How is glutamate converted to aspartate for use in urea biosynthesis?

Glutamate + OAA --> alpha-ketoglutarate + asparate

22

How is glutamate converted to ammonia for use in urea biosynthesis?

Glutamate NAD(P)+ + H20 ---> ammonia + alpha-ketoglutarate + NADPH

23

What is the chemical structure of urea?

H2N - C(=O) - NH2

24

What is the sequence of intermediates involved in the urea cycle?

NH3 + CO2--> Carbamoyl phosphate --> citrulline --> arginosuccinate --> arginine --> Urea + ornithine

25

What is the primary regulated enzyme of the urea cycle and its activator

Carbamoyl phosphate synthetase I

Allosteric activator: N-acetylglutamate

26

What is the name of the enzyme that produces urea from arginine?

Arginase

27

How would a high protein diet alter the rate of urea production?

High protein diet will increase the rate of urea production

28

Which two amino acids are the major carriers of nitrogen to the liver?

Alanine and glutamine are the main carriers of nitrogen to the liver.

They are found in higher concentrations in the blood

29

What is the purpose of urea biosynthesis?

Detoxification of ammonia

30

What are the consequences of decreased urea production?

Hyperammonenia predisposes to coma

Hepatic coma results from decreased capacity of the liver to remove ammonia via urea production; this can be due to acquired or genetic factors.

31

Differentiate glucogenic from ketogenic

Glucogenic: yields TCA cycle intermediates or pyruvate that can be used for gluconeogenesis

Ketogenic: yields acetyl CoA, acetoacetyl CoA or acetoacetate

32

How is the transient net synthesis and degradation of protein regulated in muscle?

After a meal: aa's are transiently stored by stimulation of protein synthesis (through increased insulin)
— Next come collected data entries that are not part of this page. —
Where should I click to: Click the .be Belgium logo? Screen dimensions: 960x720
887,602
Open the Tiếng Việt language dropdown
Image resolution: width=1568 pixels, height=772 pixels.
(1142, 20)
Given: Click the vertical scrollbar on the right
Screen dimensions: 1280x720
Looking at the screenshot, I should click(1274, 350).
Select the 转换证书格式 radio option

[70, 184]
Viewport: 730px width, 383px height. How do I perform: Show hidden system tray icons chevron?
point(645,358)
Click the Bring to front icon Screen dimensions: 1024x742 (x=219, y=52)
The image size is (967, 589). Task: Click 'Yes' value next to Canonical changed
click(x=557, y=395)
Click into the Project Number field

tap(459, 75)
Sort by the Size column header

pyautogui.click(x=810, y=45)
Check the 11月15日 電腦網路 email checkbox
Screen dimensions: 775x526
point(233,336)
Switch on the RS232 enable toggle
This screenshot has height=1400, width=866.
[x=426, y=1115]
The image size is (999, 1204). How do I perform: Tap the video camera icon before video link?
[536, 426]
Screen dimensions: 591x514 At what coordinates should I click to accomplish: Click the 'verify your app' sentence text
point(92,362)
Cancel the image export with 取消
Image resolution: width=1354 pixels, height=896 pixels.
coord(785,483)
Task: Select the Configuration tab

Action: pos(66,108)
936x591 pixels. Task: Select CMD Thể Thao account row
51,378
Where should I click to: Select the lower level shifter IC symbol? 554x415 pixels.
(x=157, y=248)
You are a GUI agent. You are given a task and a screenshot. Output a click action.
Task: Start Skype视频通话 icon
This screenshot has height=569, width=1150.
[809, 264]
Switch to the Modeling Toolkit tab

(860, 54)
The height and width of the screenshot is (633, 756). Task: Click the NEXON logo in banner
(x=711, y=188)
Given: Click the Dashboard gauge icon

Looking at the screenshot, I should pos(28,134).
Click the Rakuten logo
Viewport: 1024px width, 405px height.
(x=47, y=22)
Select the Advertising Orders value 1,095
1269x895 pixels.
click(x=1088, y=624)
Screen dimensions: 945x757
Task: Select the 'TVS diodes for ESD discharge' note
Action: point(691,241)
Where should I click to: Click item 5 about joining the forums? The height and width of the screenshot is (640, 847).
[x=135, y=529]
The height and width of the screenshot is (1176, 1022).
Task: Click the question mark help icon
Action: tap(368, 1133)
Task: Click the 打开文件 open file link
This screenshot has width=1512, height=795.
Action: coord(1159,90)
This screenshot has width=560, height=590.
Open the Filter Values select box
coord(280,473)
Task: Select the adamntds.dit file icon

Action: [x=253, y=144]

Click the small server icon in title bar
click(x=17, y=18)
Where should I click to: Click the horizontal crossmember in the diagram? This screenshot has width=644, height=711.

Fasting: net protein degradation and release of aa's for gluconeogenesis (by increased glucagon)

33

Indicate the function of the amino acids released during an overnight fast

During an overnight fast, the decrease in plasma amino acids and insulin leads to net protein degradation and release of amino acids for use by liver gluconeogenesis.

34

Describe the enzyme deficiency in classic (Type 1) phenylketonuria and the biochemical consequences of this deficiency.

Defect in phenylalanine hydroxylase (which converts phenylalanine to tyrosine). Requires the cofactor BH4.

This leads to build up of phenylalanine, which can then be shunted down side reactions such as phenylpyruvic acid.

35

Describe how symptoms of certain genetic diseases of amino acid catabolism can often be prevented by modification of diet.

You can avoid eating foods that contain certain amino acids.